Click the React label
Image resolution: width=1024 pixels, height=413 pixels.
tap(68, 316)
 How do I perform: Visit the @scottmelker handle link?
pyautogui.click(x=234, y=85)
:::::
Take the material above and transcribe all of it exactly.

Click the React label
Image resolution: width=1024 pixels, height=413 pixels.
tap(68, 316)
 How do I perform: Visit the @scottmelker handle link?
pyautogui.click(x=234, y=85)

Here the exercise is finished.